[Stored items from a collection]
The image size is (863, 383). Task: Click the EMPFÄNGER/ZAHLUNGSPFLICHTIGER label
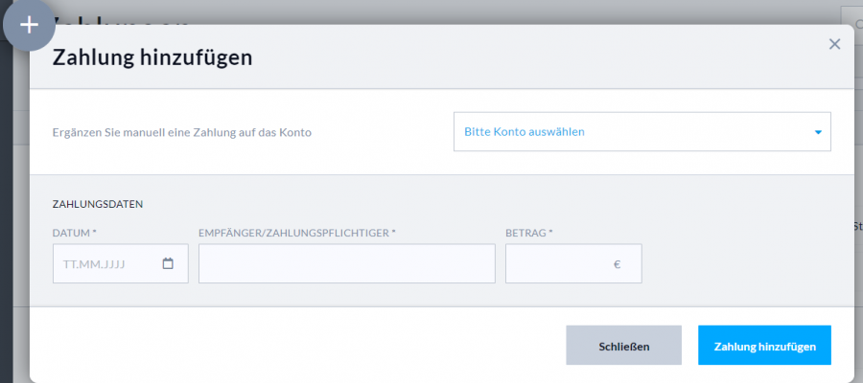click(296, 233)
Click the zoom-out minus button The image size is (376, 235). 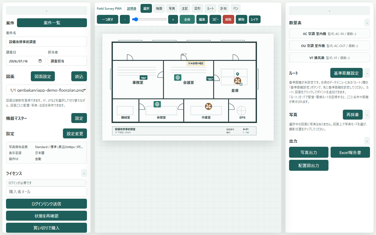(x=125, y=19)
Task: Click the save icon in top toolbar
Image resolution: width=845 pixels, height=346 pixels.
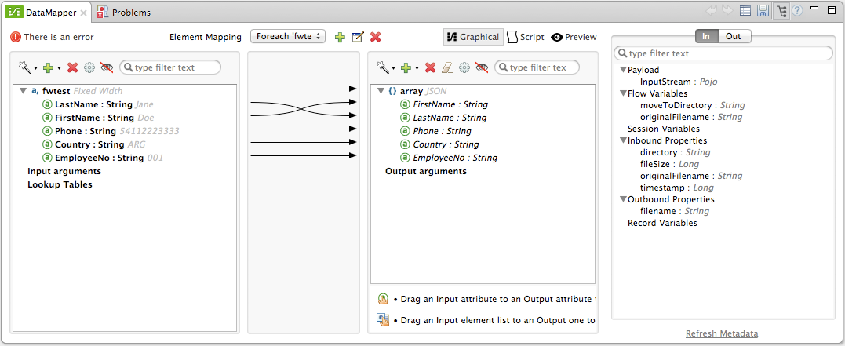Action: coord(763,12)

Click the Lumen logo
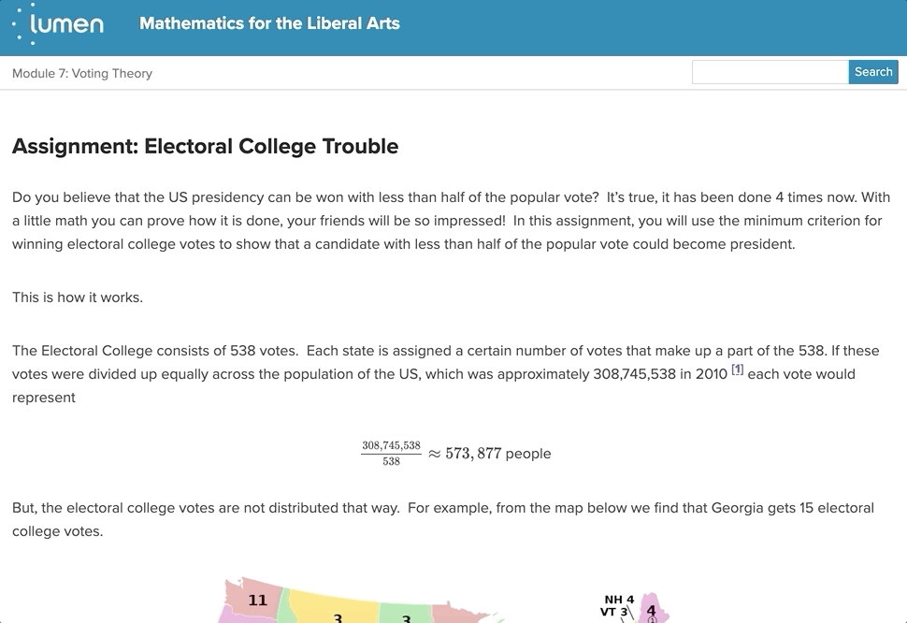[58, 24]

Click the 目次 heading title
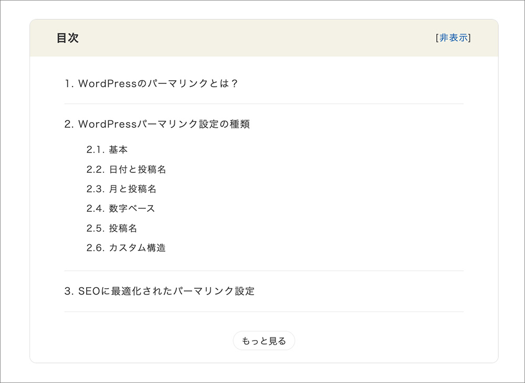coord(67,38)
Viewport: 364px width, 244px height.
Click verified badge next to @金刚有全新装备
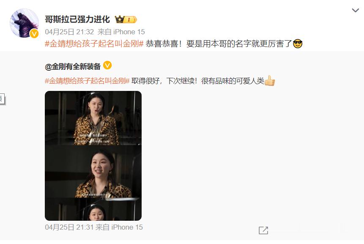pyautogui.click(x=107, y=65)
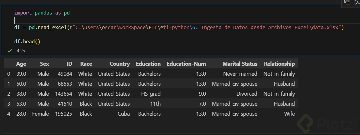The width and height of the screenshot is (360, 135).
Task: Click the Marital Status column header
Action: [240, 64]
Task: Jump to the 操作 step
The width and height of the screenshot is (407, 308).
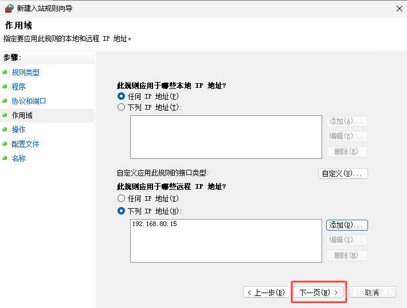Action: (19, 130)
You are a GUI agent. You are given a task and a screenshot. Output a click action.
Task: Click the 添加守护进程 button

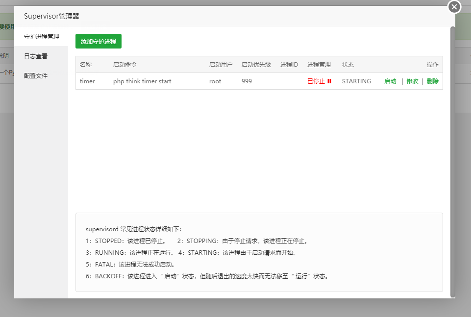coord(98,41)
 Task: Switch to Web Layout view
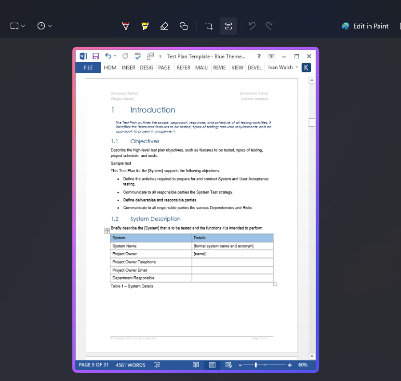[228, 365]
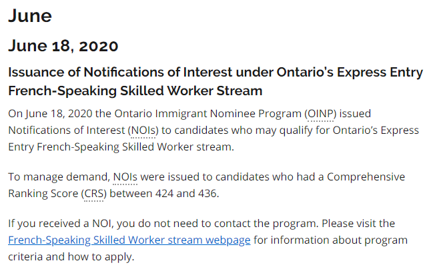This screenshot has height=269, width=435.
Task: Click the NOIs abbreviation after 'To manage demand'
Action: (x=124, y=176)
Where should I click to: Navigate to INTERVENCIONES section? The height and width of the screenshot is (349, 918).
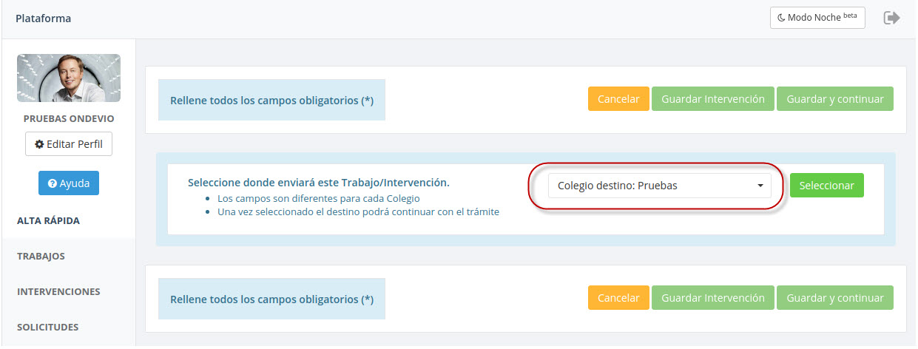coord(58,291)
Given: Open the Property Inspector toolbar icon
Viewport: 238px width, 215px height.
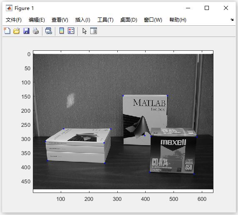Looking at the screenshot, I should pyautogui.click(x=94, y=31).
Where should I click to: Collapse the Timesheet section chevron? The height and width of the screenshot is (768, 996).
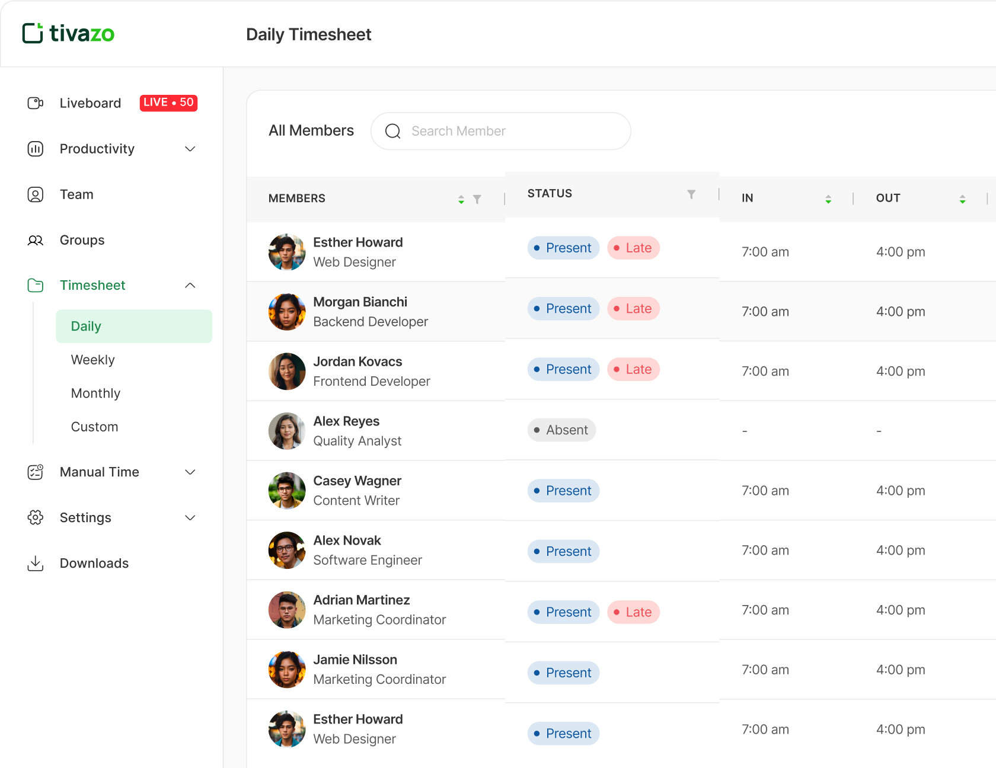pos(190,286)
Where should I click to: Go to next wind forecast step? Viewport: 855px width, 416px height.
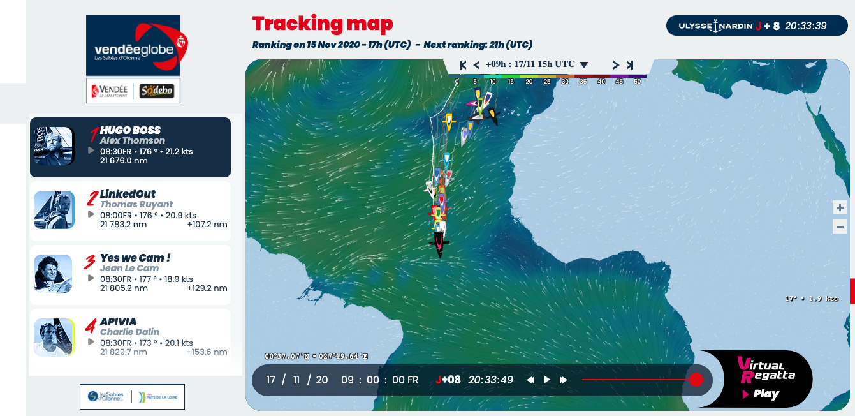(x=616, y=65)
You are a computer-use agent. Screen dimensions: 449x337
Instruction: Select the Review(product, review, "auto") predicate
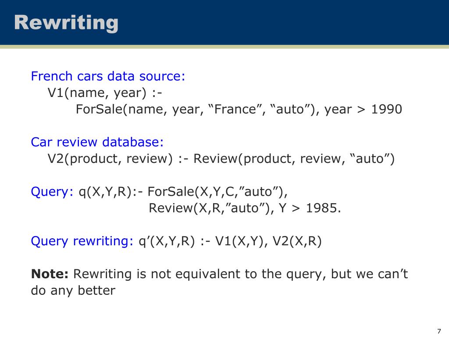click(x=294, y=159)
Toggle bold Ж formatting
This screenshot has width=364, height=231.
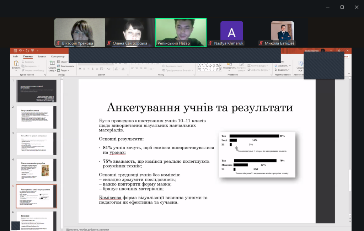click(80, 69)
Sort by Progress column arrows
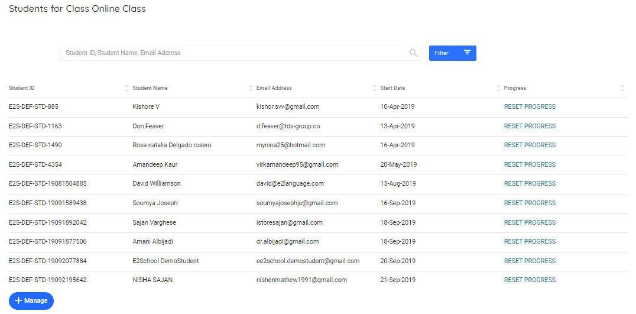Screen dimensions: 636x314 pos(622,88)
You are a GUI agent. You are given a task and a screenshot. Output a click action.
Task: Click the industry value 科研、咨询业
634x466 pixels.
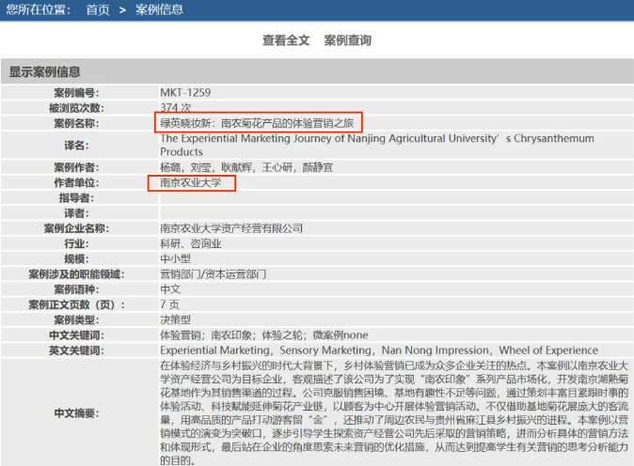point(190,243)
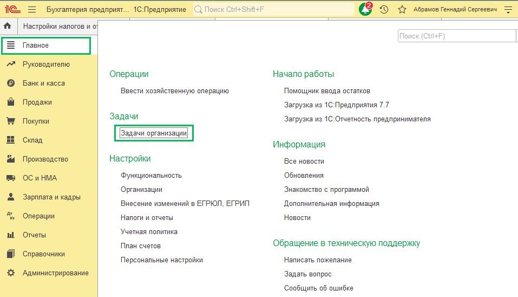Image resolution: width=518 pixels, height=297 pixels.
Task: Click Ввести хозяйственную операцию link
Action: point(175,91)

◆ WHAT YOU ARE ASKED TO DO
Copy out, without any pictures, the lines of the records above from the one containing "Where should I click to: Go" through the final line, both ends included.

◆ RESPONSE AREA
Where should I click to: Go to next wind forecast step? Viewport: 855px width, 416px height.
(x=616, y=65)
You are a computer-use agent. Screen dimensions: 449x337
Instruction: Select the Review(product, review, "auto") predicate
click(x=294, y=159)
Toggle bold Ж formatting
This screenshot has width=364, height=231.
click(80, 69)
Sort by Progress column arrows
Screen dimensions: 636x314 pos(622,88)
You are a GUI agent. You are given a task and a screenshot. Output a click action.
Task: Click the industry value 科研、咨询业
634x466 pixels.
point(190,243)
Image resolution: width=518 pixels, height=297 pixels.
Task: Click Ввести хозяйственную операцию link
Action: point(175,91)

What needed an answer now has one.